脑源性神经营养因子（brain-derived neurotrophic factor，BDNF）是神经生长因子家族的重要成员，广泛分布于海马和皮层等区域，对减轻中枢神经系统神经元的损伤、大脑神经元的发育、轴突和树突的生长及突触的可塑性具有十分重要的意义[14-15]。BDNF可与细胞膜上的受体酪氨酸激酶B（tyrosine kinase receptor B，TrkB）特异性结合，通过磷酸化TrkB受体发挥生物学效应。BDNF/TrkB信号通路与AD的发生发展密切相关[16]，有研究发现AD患者大脑海马和前额皮质中BDNF及TrkB蛋白表达均明显降低[17-18]。本课题组前期研究也发现AD大鼠海马组织中BDNF表达升高能够改善AD的症状，阻断BDNF/TrkB通路可加剧海马神经元损害[19]。本实验研究结果也证实丙烯醛作用后大鼠海马组织和HT22细胞内BDNF/TrkB通路蛋白水平均明显降低，且BDNF/TrkB信号通路抑制剂K252a作用可加重丙烯醛神经毒性，表明丙烯醛可能通过损坏BDNF/TrkB信号通路产生神经毒性作用。而给予补肾化痰祛瘀汤后可明显提升BDNF/TrkB通路蛋白水平，提示补肾化痰祛瘀汤发挥神经保护作用的机制可能是上调BDNF/TrkB信号通路。

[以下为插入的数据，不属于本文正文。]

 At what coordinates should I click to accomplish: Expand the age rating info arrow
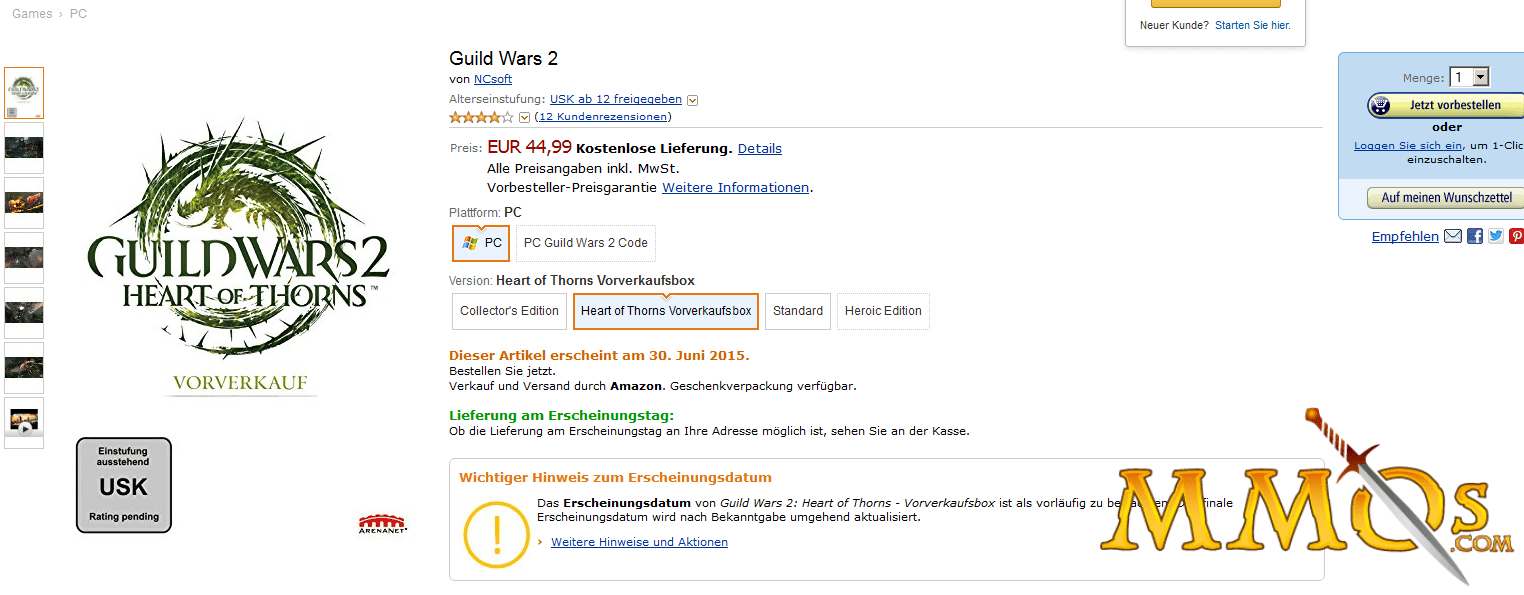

淀粉样前体蛋白（amyloid precursor protein，APP）作为Aβ的主要来源，在大脑内的过多表达可能会增加AD的发病风险[20]，故降低APP的表达、减少Aβ的沉积仍然是目前AD药物治疗的重要途径[8]。APP在生理条件下可经非淀粉样途径被α内分泌酶分解成不具有神经毒性的可溶性片段sAPPα，而在病理条件下则经淀粉样途径被β、γ内分泌酶剪切成具有神经毒性的Aβ，且两种途径呈竞争性代谢关系，因此去整合素金属蛋白酶10（adisintegrin and metalloproteinase 10，ADAM10）作为主要的α内分泌酶在减少Aβ沉积方面具有重要意义[21-22]。本课题组前期临床研究发现，ADAM10的活性升高可以促进APP分解、降低丙烯醛浓度，进而提高AD患者的认知功能[23]。本实验研究结果表明，丙烯醛不仅可以诱导大鼠海马和HT22神经细胞APP的过多表达，同时会降低具有神经保护作用的ADAM10水平，而补肾化痰祛瘀汤治疗后能降低APP在海马组织和HT22神经细胞内的表达，同时能明显提升ADAM10水平，并通过这一途径，最终减少Aβ沉积，表明补肾化痰祛瘀汤发挥神经保护作用的机制可能与增加ADAM10表达、促进APP蛋白分解有关。

综上所述，补肾化痰祛瘀汤可改善外源性丙烯醛诱导的SD大鼠认知功能障碍并减轻海马CA1区神经元损伤，同时降低丙烯醛对HT22细胞的神经毒性，具有神经保护作用，其潜在的作用机制可能为上调BDNF/TrkB信号通路以减轻海马神经元损伤、增加ADAM10表达、促进APP蛋白分解，最终可能通过减少Aβ沉积，帮助改善AD病情。